Rewrite the entries from the first line through the line holding "Vanathai Pola is", inclusive, switching "particular element" to "specific element" and leaving everything else unchanged.

(Stored items from a collection)
## START

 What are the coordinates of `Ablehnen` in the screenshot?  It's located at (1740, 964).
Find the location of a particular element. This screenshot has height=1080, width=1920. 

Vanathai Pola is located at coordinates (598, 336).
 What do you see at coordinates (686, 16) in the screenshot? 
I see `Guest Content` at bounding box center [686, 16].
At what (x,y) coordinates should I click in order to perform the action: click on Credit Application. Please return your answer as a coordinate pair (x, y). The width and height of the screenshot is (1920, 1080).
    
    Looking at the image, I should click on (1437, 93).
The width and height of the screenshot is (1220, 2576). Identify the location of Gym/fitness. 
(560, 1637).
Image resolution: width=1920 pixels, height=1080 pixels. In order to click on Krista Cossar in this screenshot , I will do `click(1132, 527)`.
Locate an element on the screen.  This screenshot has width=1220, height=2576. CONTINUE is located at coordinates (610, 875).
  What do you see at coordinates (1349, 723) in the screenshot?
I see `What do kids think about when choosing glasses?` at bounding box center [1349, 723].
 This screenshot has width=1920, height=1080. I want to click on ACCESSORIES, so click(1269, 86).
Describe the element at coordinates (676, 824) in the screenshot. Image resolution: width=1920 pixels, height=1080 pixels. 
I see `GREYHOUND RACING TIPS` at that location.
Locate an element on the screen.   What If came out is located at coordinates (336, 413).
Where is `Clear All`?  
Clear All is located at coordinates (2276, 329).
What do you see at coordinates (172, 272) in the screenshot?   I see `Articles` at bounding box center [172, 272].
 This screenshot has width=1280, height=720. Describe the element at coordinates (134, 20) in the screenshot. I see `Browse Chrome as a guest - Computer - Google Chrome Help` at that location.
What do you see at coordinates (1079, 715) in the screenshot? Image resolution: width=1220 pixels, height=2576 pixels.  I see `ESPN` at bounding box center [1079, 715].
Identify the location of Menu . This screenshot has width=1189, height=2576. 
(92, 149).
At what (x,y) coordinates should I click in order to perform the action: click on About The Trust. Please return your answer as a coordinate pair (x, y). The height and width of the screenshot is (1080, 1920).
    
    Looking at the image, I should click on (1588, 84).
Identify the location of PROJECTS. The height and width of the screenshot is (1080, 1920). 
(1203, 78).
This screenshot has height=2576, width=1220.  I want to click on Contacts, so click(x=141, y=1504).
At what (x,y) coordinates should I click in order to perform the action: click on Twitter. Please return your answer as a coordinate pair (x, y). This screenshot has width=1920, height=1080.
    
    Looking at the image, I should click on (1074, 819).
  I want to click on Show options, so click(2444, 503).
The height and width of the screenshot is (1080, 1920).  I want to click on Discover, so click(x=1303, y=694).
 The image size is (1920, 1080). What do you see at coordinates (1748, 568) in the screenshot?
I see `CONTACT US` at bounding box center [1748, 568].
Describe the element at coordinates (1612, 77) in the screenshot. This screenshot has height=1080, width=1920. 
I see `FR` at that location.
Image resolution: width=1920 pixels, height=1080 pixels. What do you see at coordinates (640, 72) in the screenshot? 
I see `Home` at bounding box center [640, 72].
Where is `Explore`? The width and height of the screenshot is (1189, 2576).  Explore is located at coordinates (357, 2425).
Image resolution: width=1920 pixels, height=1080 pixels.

## END

Result
 What are the coordinates of `Ablehnen` in the screenshot?  It's located at (1740, 964).
Find the location of a specific element. This screenshot has height=1080, width=1920. 

Vanathai Pola is located at coordinates (598, 336).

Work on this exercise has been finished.